Anti-inflammatory effects of Artemisia scoparia and its active constituent, 3,5-dicaffeoyl-epi-quinic acid against activated mast cells.

OBJECTIVE

Artemisia scoparia Waldst. et Kit. (AS) has been used to treat inflammation, urticaria and hepatitis. However, the scientific studies of AS and its active compound for inflammatory reactions in activated human mast cell line, HMC-1 cells have not yet been elucidated.

METHODS

Here, we isolated 3,5-dicaffeoyl-epi-quinic acid (DEQA) from AS butanol fraction. The anti-inflammatory effect of AS and its new active compound, DEQA was examined in HMC-1 cells by studying the following markers: phorbol 12-myristate 13-acetate and calcium ionophore A23187 (PMACI)-induced thymic stromal lymphopoietin (TSLP), tumor necrosis factor (TNF)-α, interleukin (IL)-1β and IL-6 secretion and mRNA expression by ELISA and RT-PCR, respectively. Furthermore, mechanism related to anti-inflammatory was examined by Western blotting.

RESULTS

We reported that AS and its new active compound, DEQA significantly reduced TSLP, TNF-α, IL-1β and IL-6 production levels through the reduction of caspase-1 activity.

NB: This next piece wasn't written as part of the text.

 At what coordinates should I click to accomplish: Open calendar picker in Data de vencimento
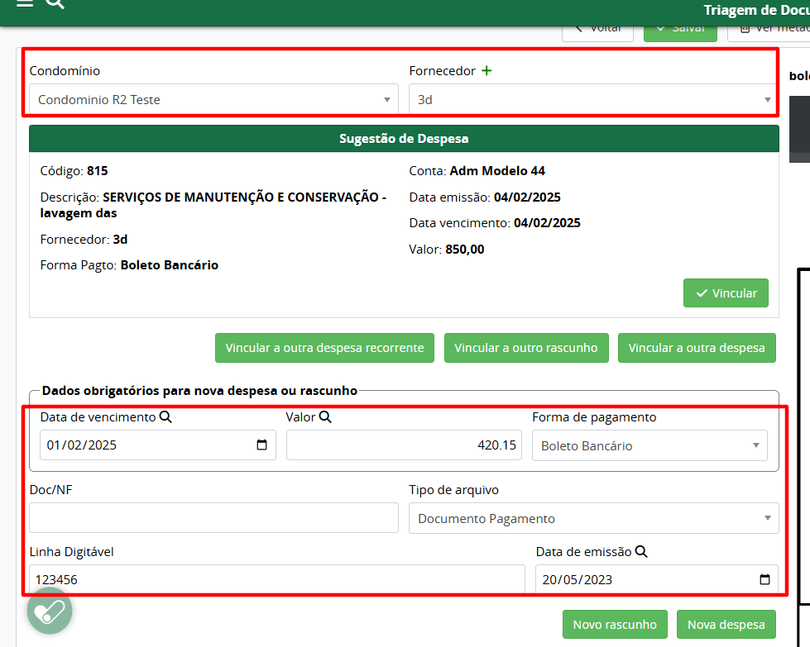262,445
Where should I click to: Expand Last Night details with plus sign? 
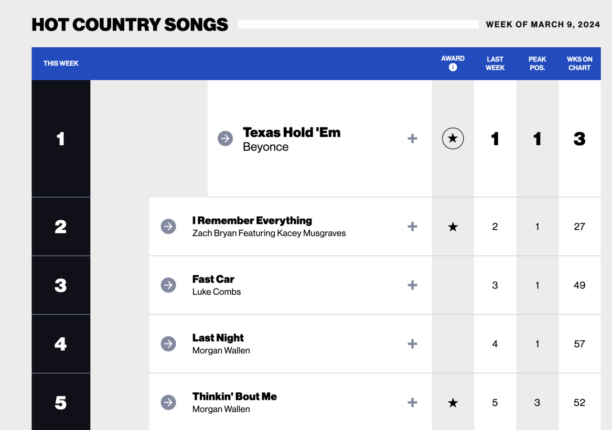(412, 344)
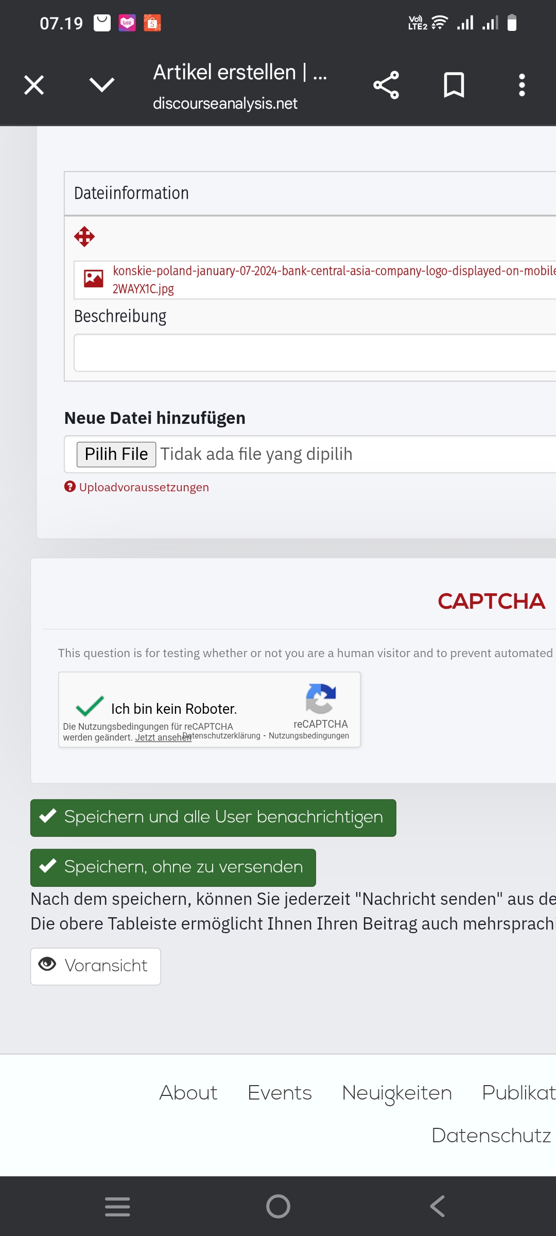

The mRNA expression of these inflammatory cytokine was also reduced via blocking nuclear factor-κB nuclear translocation by AS and DEQA. In addition, AS significantly reduced phosphorylated-c-Jun N-terminal kinase level and DEQA significantly reduced both phosphorylated-c-Jun N-terminal kinase and -p38 mitogen-activated protein kinase levels.

CONCLUSIONS

Therefore, these results indicated that AS and its active compound, DEQA may improve mast cell-mediated inflammatory diseases.